◆ **PROBLEMS AND TASKS**
a - Write out the passage on James Pollard word for word, starting at "The youngest son" and ending at "microcosm of London.".
b - In the passage on James Pollard, at what age did he begin work as a painter?

◆ **READING PASSAGE**
Bibl: British Prints Dictionary and Price Guide - Ian Mackenzie.

James POLLARD (1792-1867)
The youngest son of the London engraver and print-seller Robert Pollard. He began work at the age of fifteen as a painter but quickly turned to engraving as well. In the 1820s his coaching scenes became both fashionable and lucrative. From 1821 he exhibited a small number of pictures at the Royal Academy and the British Institution which brought him more patrons. Between 1830 and 1840, Pollard also painted a number of racing pictures and some of the earliest scenes of steeple chasing. In all his work he took great pains over accuracy, this is particularly true of his large scale works, such as the present busy London scene, the people are all individuals going about their daily lives, and the coaches, carts and cabs have all been very carefully observed: a true microcosm of London.

Phillip Mitchell RI
His home address is listed as 4, Bedford Terrace, North Hill, Plymouth.

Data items

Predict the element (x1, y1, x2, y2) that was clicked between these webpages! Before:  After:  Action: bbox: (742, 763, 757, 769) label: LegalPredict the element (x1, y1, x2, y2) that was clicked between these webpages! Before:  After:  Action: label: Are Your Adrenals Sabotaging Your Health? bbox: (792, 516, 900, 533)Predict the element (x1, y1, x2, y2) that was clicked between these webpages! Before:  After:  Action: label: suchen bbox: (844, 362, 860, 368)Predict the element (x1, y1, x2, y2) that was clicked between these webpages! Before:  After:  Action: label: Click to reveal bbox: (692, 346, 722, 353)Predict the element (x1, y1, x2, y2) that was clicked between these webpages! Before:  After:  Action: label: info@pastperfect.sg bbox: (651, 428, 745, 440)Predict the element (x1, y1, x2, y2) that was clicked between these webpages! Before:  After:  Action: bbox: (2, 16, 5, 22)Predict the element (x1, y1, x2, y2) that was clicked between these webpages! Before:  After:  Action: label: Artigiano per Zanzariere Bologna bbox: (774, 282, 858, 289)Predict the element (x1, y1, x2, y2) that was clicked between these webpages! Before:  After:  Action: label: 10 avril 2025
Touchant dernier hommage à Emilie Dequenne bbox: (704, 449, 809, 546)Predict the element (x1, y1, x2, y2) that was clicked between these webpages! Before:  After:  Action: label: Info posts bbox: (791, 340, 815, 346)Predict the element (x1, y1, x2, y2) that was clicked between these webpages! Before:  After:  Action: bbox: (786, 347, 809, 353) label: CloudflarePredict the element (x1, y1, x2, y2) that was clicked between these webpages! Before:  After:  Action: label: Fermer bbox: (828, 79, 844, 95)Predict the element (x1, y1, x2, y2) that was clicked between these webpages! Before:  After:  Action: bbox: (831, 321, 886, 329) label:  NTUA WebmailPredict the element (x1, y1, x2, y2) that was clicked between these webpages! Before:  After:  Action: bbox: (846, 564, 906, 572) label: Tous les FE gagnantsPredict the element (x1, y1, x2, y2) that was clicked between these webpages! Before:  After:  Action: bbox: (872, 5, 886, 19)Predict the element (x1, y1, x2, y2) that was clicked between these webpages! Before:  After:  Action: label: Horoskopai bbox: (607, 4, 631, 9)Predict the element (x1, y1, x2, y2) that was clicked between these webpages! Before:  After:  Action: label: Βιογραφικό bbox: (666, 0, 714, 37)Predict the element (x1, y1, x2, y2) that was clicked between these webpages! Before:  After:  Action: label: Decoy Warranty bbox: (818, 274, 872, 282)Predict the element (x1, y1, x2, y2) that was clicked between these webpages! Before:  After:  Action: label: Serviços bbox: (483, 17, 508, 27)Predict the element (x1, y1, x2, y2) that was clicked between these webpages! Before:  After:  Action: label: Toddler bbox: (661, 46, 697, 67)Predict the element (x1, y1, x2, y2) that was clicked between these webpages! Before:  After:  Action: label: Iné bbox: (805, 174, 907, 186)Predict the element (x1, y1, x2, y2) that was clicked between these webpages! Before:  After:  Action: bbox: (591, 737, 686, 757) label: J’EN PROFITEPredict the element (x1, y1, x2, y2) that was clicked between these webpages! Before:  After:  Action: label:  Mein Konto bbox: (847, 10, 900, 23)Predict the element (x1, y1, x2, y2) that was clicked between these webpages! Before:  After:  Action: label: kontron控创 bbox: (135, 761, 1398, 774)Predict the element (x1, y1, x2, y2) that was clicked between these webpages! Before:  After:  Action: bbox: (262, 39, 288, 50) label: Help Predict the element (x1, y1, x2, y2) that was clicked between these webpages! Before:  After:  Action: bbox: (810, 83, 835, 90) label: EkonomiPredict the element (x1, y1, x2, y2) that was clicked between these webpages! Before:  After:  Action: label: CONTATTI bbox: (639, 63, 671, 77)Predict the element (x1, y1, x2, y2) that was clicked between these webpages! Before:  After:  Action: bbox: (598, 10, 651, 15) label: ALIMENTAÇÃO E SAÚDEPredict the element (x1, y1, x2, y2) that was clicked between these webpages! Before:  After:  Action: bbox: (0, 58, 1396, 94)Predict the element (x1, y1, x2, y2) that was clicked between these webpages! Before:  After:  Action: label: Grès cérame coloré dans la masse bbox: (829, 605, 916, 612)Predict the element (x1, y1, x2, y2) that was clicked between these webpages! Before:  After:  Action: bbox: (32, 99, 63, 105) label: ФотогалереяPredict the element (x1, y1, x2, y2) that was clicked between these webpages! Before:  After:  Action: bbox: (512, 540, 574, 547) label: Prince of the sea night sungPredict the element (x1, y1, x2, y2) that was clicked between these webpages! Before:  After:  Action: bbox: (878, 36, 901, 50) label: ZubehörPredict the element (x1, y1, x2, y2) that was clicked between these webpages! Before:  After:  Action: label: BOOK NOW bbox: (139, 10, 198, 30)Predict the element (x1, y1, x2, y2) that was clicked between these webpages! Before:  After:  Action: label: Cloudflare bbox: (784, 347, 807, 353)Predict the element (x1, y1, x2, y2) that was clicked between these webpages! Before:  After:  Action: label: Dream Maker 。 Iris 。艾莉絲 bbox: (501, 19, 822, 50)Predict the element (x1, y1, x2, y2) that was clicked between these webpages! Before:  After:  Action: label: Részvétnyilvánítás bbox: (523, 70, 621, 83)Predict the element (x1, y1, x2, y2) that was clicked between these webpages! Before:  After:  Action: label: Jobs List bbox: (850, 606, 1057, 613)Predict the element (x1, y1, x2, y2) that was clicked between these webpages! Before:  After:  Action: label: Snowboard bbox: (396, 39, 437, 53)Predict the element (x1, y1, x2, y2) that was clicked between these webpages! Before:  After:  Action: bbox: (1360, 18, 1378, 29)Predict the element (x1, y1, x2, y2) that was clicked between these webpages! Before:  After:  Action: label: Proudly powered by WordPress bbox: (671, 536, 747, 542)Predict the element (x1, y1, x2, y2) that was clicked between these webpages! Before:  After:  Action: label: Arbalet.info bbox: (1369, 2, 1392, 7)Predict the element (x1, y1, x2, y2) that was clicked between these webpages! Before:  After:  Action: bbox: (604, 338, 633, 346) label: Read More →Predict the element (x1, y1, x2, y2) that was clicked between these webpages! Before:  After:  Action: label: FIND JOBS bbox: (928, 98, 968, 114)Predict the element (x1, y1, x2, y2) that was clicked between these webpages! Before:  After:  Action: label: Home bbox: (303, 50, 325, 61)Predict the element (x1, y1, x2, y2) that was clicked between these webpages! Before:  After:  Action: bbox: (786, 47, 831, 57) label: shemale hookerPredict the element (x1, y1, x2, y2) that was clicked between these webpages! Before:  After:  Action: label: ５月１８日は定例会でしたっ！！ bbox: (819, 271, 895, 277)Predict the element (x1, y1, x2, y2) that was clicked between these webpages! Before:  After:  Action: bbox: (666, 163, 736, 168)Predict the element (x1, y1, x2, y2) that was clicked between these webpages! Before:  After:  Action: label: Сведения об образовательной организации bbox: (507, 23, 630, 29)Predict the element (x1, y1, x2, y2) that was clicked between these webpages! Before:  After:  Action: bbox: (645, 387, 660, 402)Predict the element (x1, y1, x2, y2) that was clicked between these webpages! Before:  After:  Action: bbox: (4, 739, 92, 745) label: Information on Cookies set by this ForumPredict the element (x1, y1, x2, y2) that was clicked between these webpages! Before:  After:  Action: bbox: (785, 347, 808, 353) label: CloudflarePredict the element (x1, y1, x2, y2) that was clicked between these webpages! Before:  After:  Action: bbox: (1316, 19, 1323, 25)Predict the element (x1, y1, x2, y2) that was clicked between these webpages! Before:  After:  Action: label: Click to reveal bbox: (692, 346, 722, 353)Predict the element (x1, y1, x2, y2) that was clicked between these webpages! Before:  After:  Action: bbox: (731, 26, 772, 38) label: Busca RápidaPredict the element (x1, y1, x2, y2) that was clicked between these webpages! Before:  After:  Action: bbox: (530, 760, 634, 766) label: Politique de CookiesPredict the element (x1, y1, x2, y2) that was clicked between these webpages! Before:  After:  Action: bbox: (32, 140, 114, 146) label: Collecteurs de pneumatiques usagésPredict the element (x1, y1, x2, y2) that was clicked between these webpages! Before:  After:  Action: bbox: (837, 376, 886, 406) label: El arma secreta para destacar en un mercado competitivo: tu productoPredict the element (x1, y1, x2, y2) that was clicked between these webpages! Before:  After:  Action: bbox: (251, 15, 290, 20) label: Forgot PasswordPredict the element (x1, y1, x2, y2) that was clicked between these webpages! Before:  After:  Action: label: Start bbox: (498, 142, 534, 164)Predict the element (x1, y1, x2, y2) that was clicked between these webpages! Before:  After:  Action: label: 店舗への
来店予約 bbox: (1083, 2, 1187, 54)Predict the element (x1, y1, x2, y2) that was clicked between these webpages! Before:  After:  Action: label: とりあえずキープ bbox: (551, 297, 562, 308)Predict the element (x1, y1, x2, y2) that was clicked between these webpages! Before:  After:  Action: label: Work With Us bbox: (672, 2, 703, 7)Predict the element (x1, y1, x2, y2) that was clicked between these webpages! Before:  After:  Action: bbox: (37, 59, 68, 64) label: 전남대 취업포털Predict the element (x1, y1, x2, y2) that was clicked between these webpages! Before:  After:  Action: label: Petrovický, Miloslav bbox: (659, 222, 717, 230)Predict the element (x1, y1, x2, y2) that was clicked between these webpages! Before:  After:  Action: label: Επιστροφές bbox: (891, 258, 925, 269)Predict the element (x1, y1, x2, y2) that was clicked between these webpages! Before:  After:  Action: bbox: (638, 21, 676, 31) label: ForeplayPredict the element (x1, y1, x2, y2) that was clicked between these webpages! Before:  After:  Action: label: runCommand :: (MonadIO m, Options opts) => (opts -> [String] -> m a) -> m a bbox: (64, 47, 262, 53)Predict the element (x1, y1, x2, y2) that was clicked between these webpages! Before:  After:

◆ **TASK-BY-TASK ANSWERS**
a -
The youngest son of the London engraver and print-seller Robert Pollard. He began work at the age of fifteen as a painter but quickly turned to engraving as well. In the 1820s his coaching scenes became both fashionable and lucrative. From 1821 he exhibited a small number of pictures at the Royal Academy and the British Institution which brought him more patrons. Between 1830 and 1840, Pollard also painted a number of racing pictures and some of the earliest scenes of steeple chasing. In all his work he took great pains over accuracy, this is particularly true of his large scale works, such as the present busy London scene, the people are all individuals going about their daily lives, and the coaches, carts and cabs have all been very carefully observed: a true microcosm of London.

b - At the age of fifteen.